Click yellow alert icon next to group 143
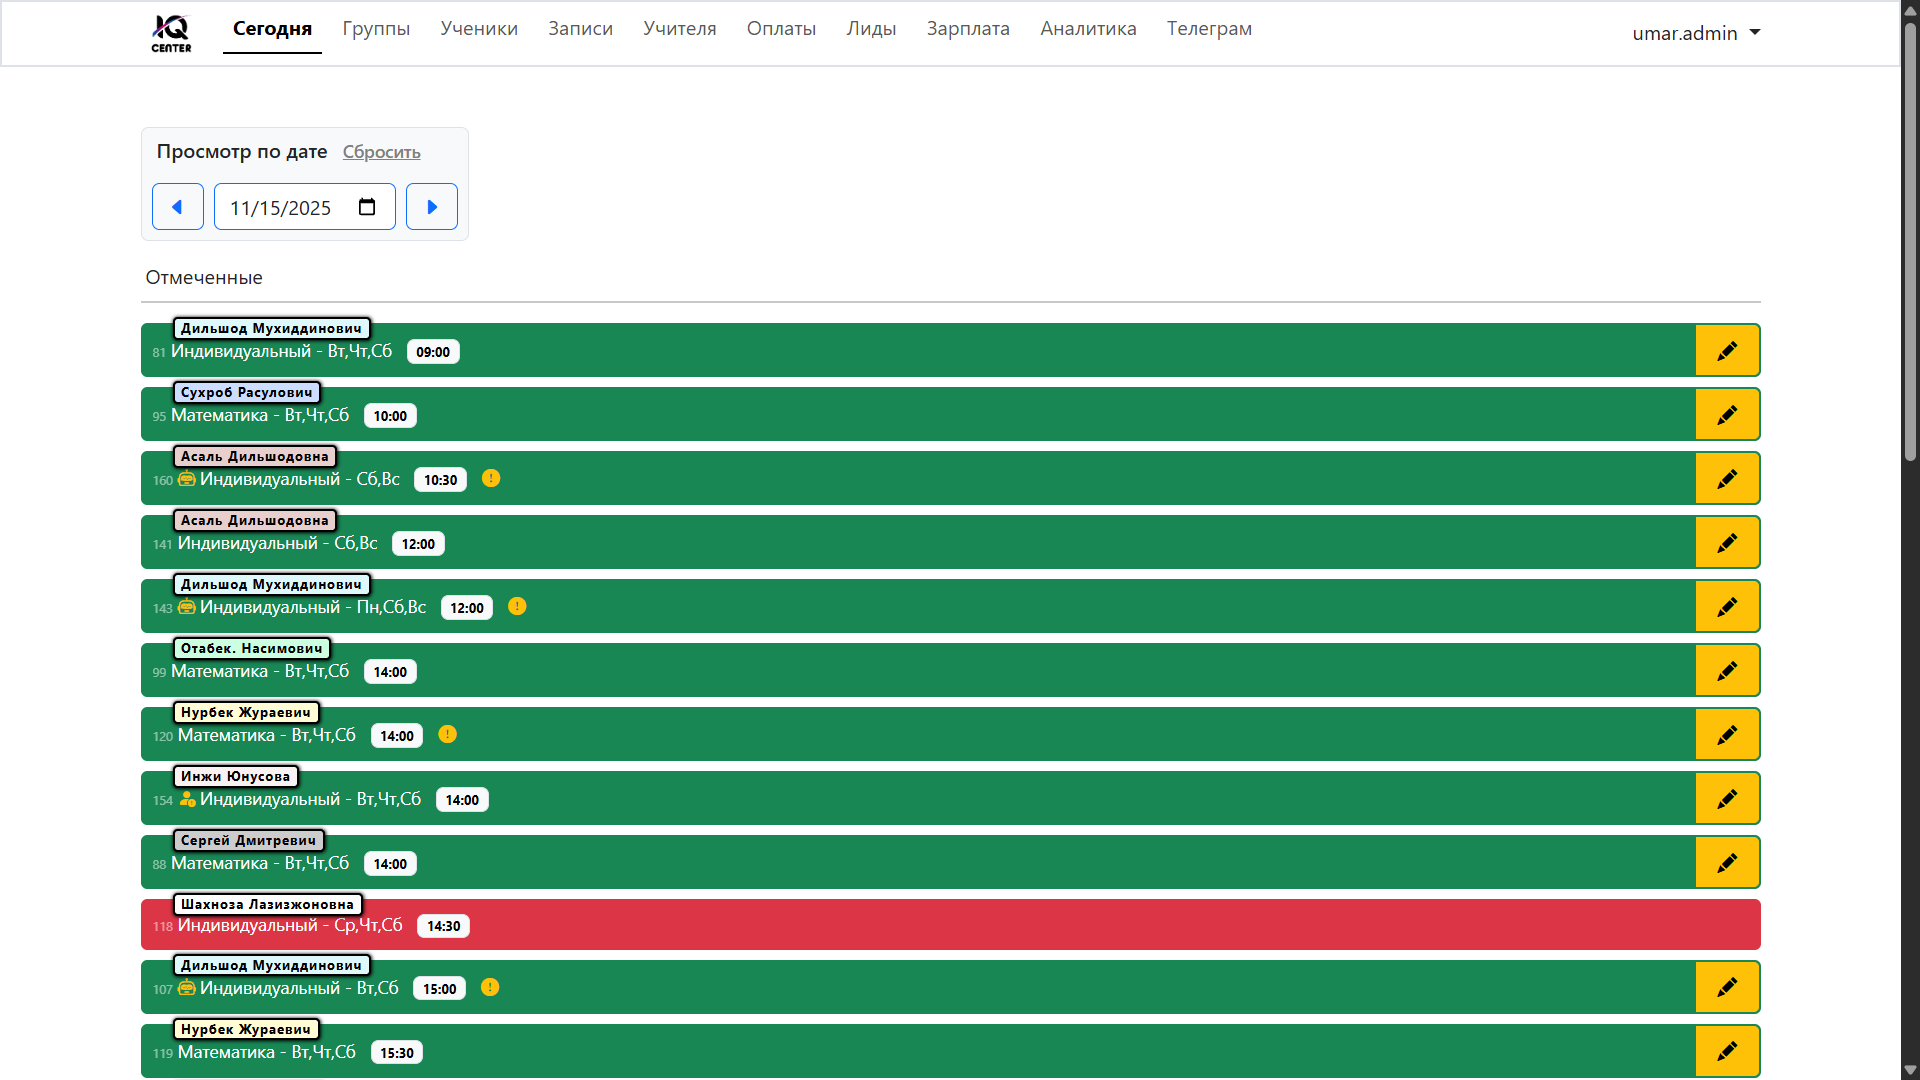Screen dimensions: 1920x1080 (517, 607)
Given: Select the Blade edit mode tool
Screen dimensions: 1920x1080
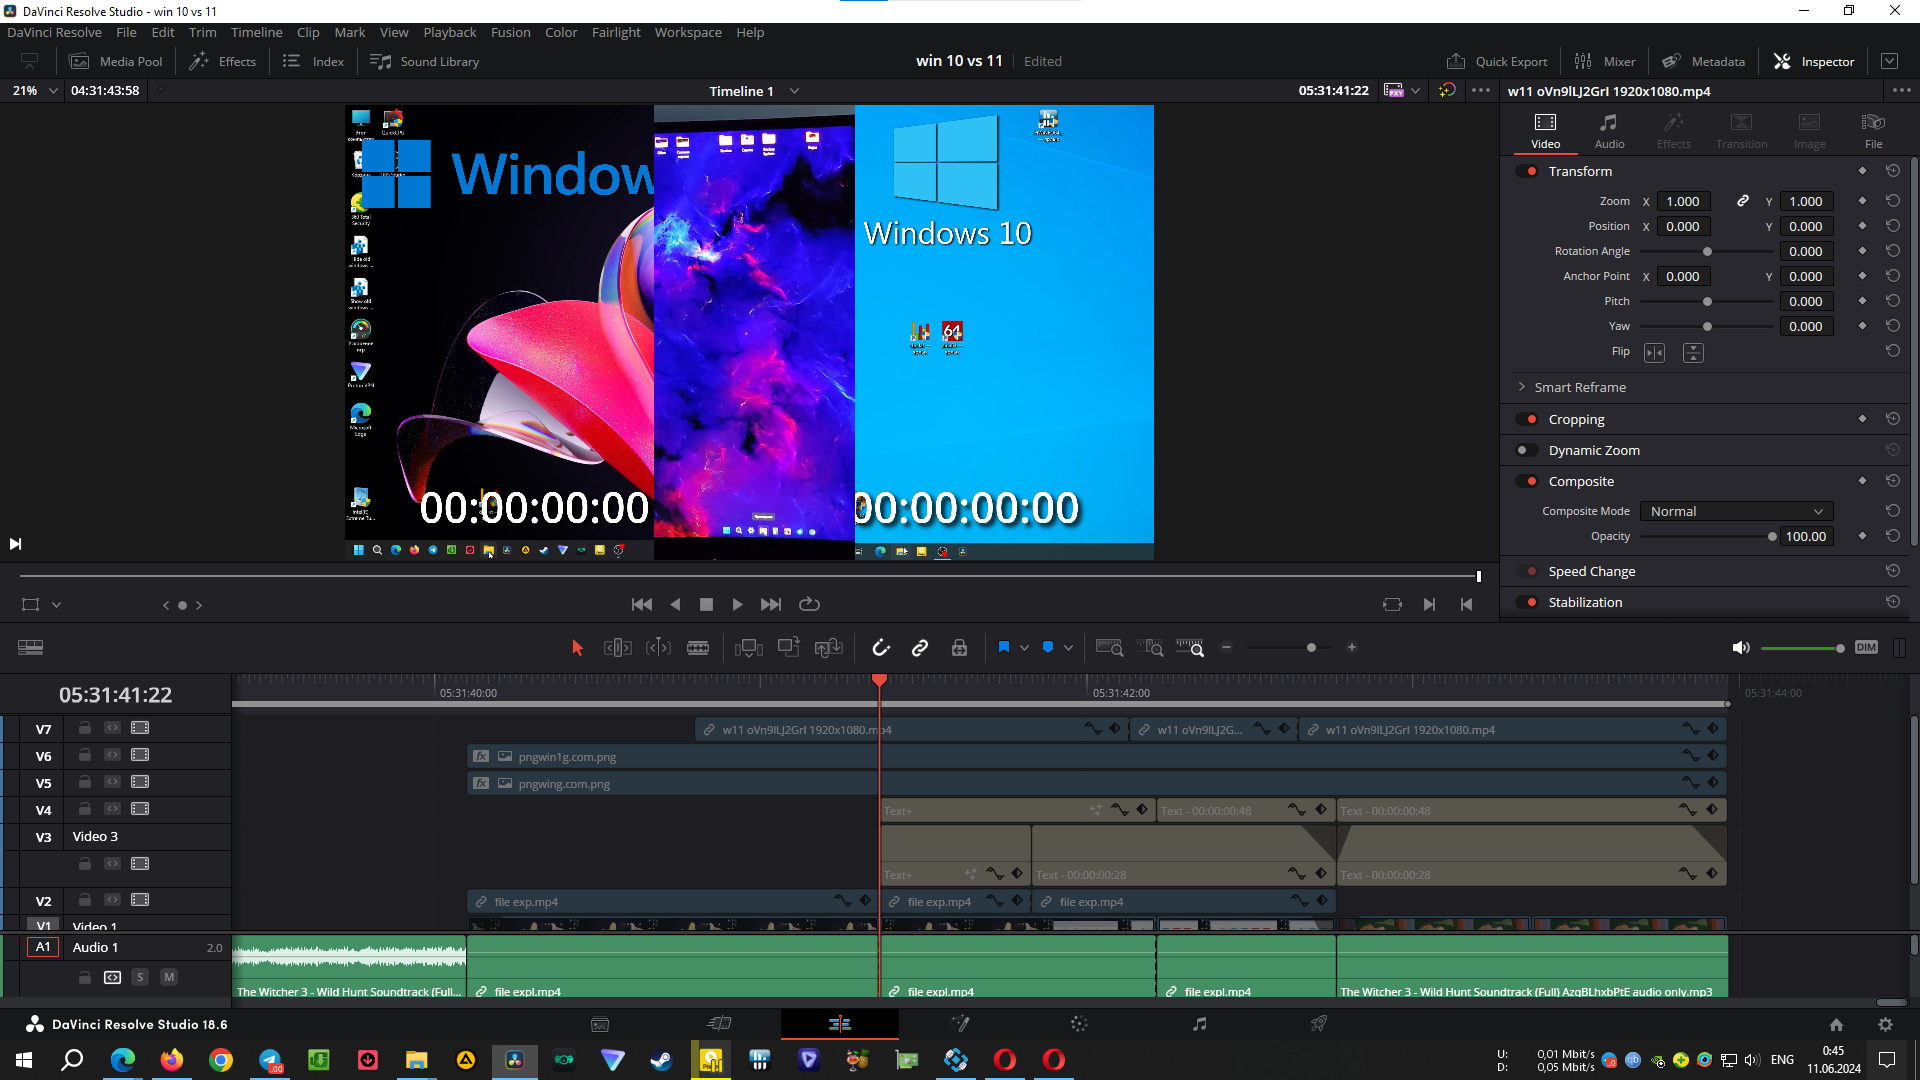Looking at the screenshot, I should tap(698, 648).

========

§ Problem
In your copy of the material, every word must match and no image should appear.

§ Task response
Click yellow alert icon next to group 143
Screen dimensions: 1920x1080 (517, 607)
Given: Select the Blade edit mode tool
Screen dimensions: 1920x1080
Looking at the screenshot, I should tap(698, 648).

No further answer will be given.